BOSTON HOUSES PREDICTION WITH SCIKIT (PART 3)

In [1]:
# We continue using the Boston houses dataset, trying to improve the results in the previous code. 
# This time we'll see cross validation, XGBoost and some ideas about data leakage.

1. Cross-validation

In [1]:
# In the previous code, when we used the train_test_split command to get 80% of the data as train data and the resulting 20% as validation data
# we don't know what lines of the data we're getting. Maybe they are the first 80%, maybe the last 80% or maybe there is 10% validation, then
# 80% training and then, the last 10% for validation. This could affect the error we're getting, so we use cross-validation to check wich way
# is better. In big DS it might not be a good idea, as it could be really slow.

import pandas as pd
dir = 'https://raw.githubusercontent.com/AleGL92/Scikit-Learn/main/melb_data.csv'
melb_data = pd.read_csv(dir)
cols = ['Rooms', 'Distance', 'Landsize', 'BuildingArea', 'YearBuilt']
X = melb_data[cols]
y = melb_data.Price

# Then, we define a pipeline that uses an imputer to fill in missing values and a random forest model to make predictions.
from sklearn.ensemble import RandomForestRegressor
from sklearn.pipeline import Pipeline
from sklearn.impute import SimpleImputer
from sklearn.model_selection import cross_val_score

my_pipeline = Pipeline(steps = [
    ('preprocessor', SimpleImputer()),
    ('model', RandomForestRegressor(n_estimators = 50, random_state = 0))
])

# Multiply by -1 since sklearn calculates *negative* MAE
MAE = -1 * cross_val_score(my_pipeline, X, y, cv = 5, scoring = 'neg_mean_absolute_error')
print("MAEs using cross-validation:\n", MAE)

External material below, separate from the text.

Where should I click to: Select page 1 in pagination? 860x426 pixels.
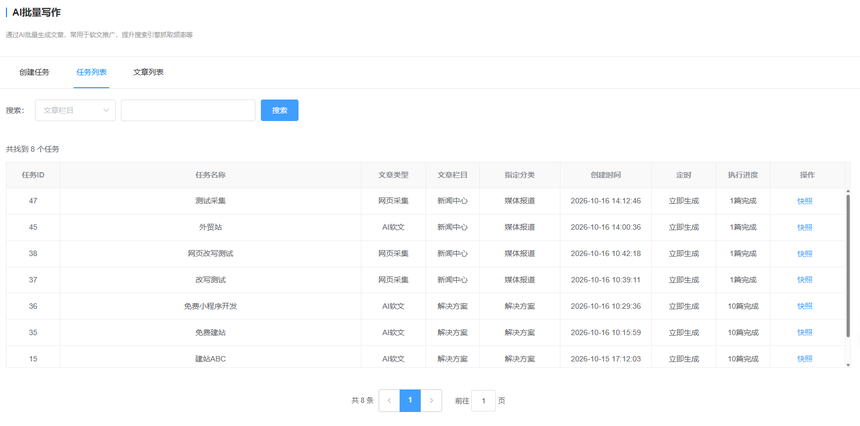click(410, 401)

MAEs using cross-validation:
 [301628.7893587  303164.4782723  287298.331666   236061.84754543
 260383.45111427]


2. XGBoost 

In [4]:
# Gradient boosting is a method that goes through cycles to iteratively add models into an ensemble.
# A first prediction is made, from this one a loss function is calculated. This loss function is then used to fit a new model, then this model will be added to the ensemble.
# Within a set number of iterations, we can sometines get better predictions than using a Decission Tree or a Random Forest.
# We'll be using XGBooster library for this. Before we split in test and validation data.
from sklearn.model_selection import train_test_split
from xgboost import XGBRegressor
from sklearn.metrics import mean_absolute_error

X_train, X_val, y_train, y_val = train_test_split(X, y)
my_model = XGBRegressor()
my_model.fit(X_train, y_train)

preds = my_model.predict(X_val)
print("MAE using XGBoost: ", mean_absolute_error(preds, y_val))
# We got 244251, wich is the best result so far.

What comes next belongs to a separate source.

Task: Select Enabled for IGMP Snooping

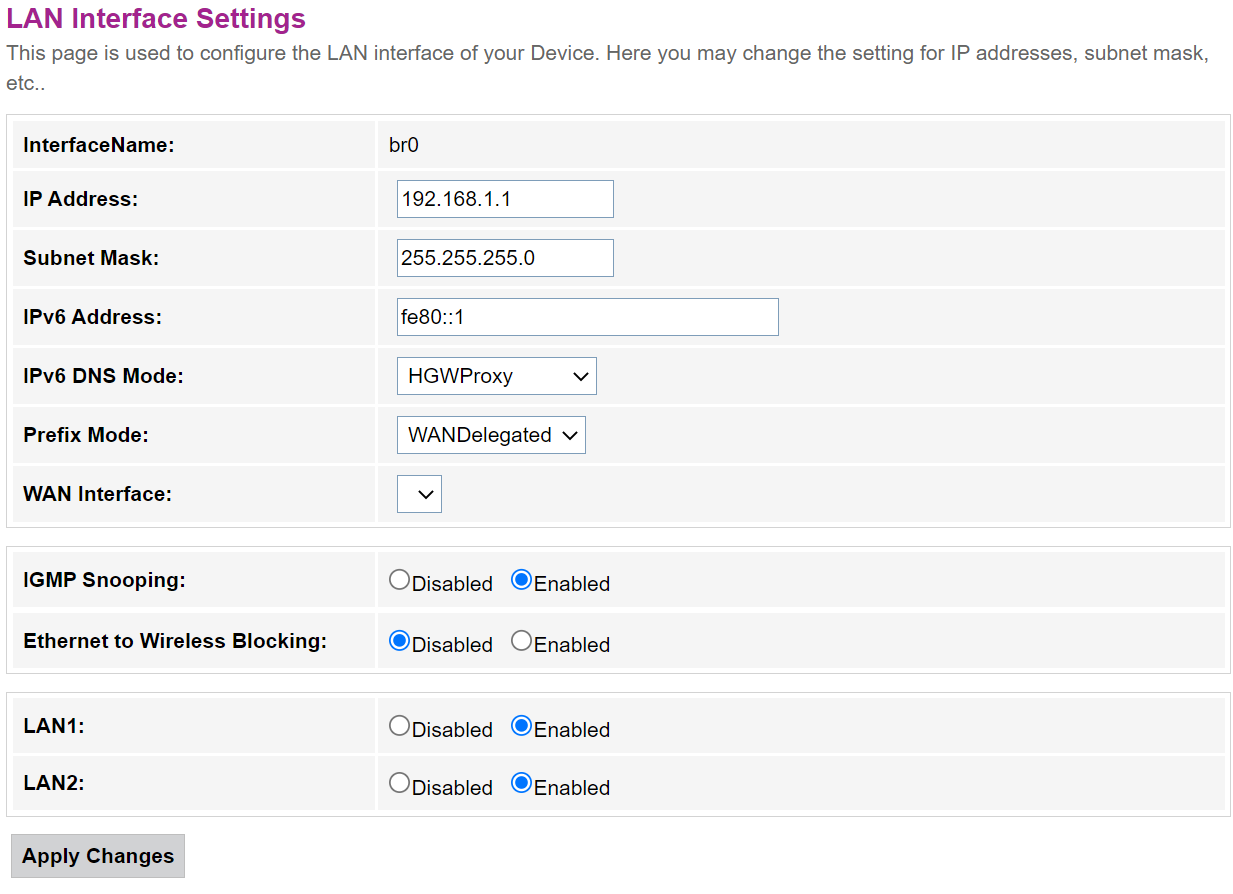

MAE using XGBoost:  244251.88284931885


In [6]:
# There are some parameters that affect the results when using XGBoost:

# n_estimators specifies how many times to go through the modeling cycle described above. It is equal to the number of models that we include in the ensemble.
# Values too low for n_estimators cause underfitting, and values too high, cause overfitting.

# early_stopping_rounds offers a way to automatically find the ideal value for n_estimators. Early stopping causes the model to stop iterating when the validation score 
# stops improving. Since random chance sometimes causes a single round where validation scores don't improve, we need to specify a number for how many rounds of straight 
# deterioration to allow before stopping.

# Instead of getting predictions by simply adding up the predictions from each component model, we can multiply the predictions from each model by a small number 
# (known as the learning rate) before adding them in. This means each tree we add to the ensemble helps us less. So, we can set a higher value for n_estimators without 
# overfitting. If we use early stopping, the appropriate number of trees will be determined automatically. By default XGBoost sets learning rate of 0,1.

# On larger datasets where runtime is a consideration, we could use parallelism to build your models faster. It's common to set the parameter n_jobs equal to the number of 
# cores on your machine. On smaller datasets, this won't help.

my_model = XGBRegressor(n_estimators = 500, learning_rate = 0.05, n_jobs = 4)
my_model.fit(X_train, y_train, 
            early_stopping_rounds = 5, 
            eval_set=[(X_val, y_val)],
            verbose = False)

preds = my_model.predict(X_val)
print("MAE using XGBoost, after tuning parameters: ", mean_absolute_error(preds, y_val))
# We got 240908, wich is even better than the previous result.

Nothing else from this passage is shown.